## [Records to process]
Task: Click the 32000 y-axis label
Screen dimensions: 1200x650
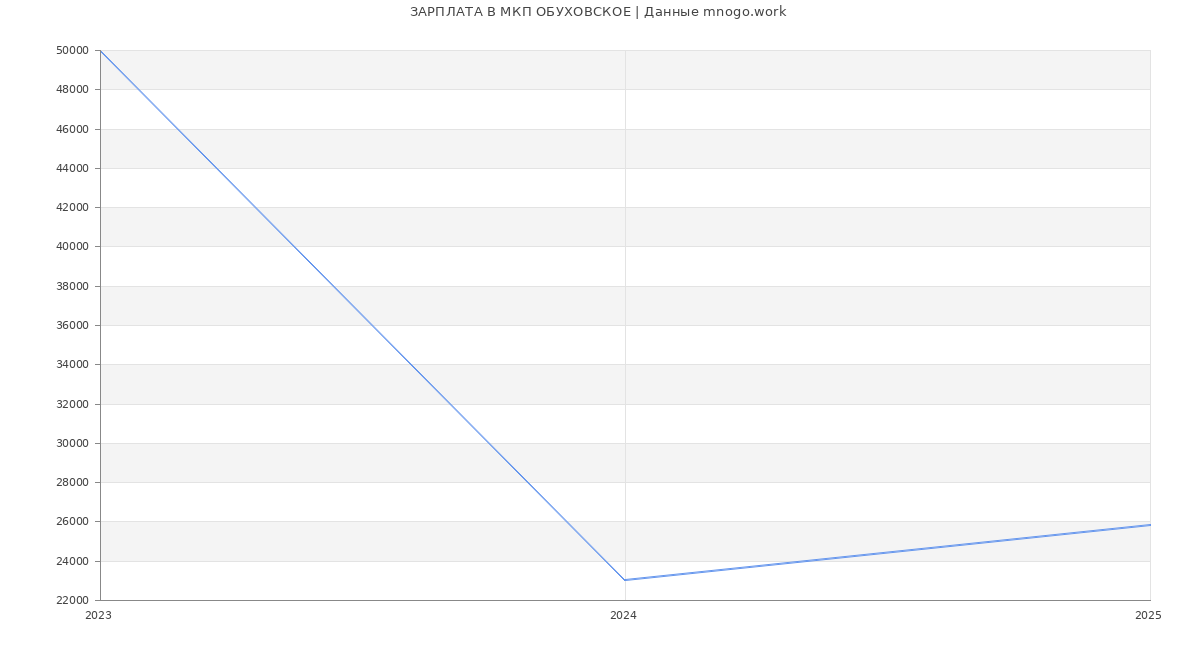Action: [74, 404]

* * *

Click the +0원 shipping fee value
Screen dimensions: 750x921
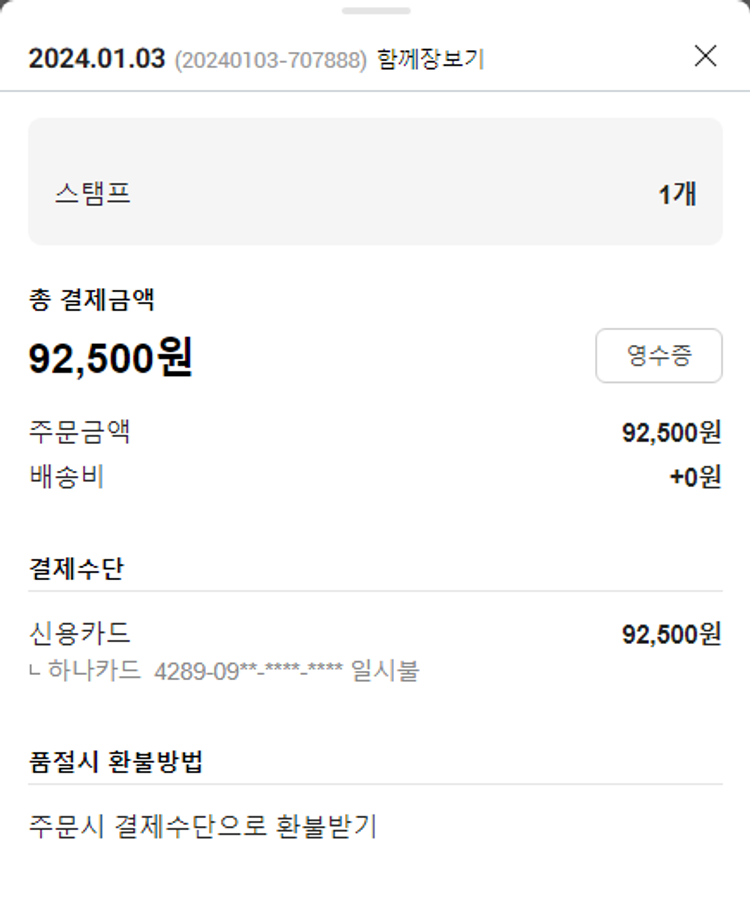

## [Exercise brief]
When a line of the material holds "Click", count it once, and then give the final number alone.

## [Solution below]
2